Archivklitterung bei TNS-Emnid

Ach nee: Ich habe gerade, weil der Verantwortliche ja seit dieser Woche aus dem Urlaub zurück sein soll, mal bei TNS-Emnid nachgeschaut. Und tatsächlich haben die Kollegen stillschweigend die falsche Überschrift ihrer Pressemeldung korrigiert. Da heißt es jetzt nicht mehr: „Über 60 Prozent der Deutschen…“ sondern korrekt „Über 60 Prozent der deutschen Onliner stellen eigene Inhalte ins Internet„.

Aber natürlich ist dieser grobe Fehler nicht etwa öffentlich korrigiert worden. Es gibt keine Anmerkung im Artikel, dass die Überschrift zunächst anders gelautet hatte oder überhaupt, dass ein Fehler korrigiert worden sei.

Das ist natürlich eine schöne Taktik: Da haut man eine Meldung mit einem groben Fehler raus, die sich aber schmissiger liest. Dann ist man, wenn man auf einen Fehler aufmerksam gemacht wird, im Urlaub. Und vier Wochen später, wenn die Meldung eh schon lange und Dutzende von Malen weiterverbreitet in der Welt ist, dann wird ohne Spuren die Geschichte korrigiert. Damit keiner ins Archiv schauen und TNS-Emnid nachweisen kann, sie häten einen Fehler gemacht?

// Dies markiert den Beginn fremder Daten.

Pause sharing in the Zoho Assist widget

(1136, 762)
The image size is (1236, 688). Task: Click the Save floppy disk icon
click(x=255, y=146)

Ihr müsst alle noch so viel lernen – und offensichtlich nicht nur im Umgang mit der „Generation Upload“.

Immerhin kann man davon ausgehen, dass Oliver Krieg, der Verantwortliche für die Meldung, ernsthaft einen auf die Finger bekommen hat. Dafür war die Reaktion seines Chefs schnell genug.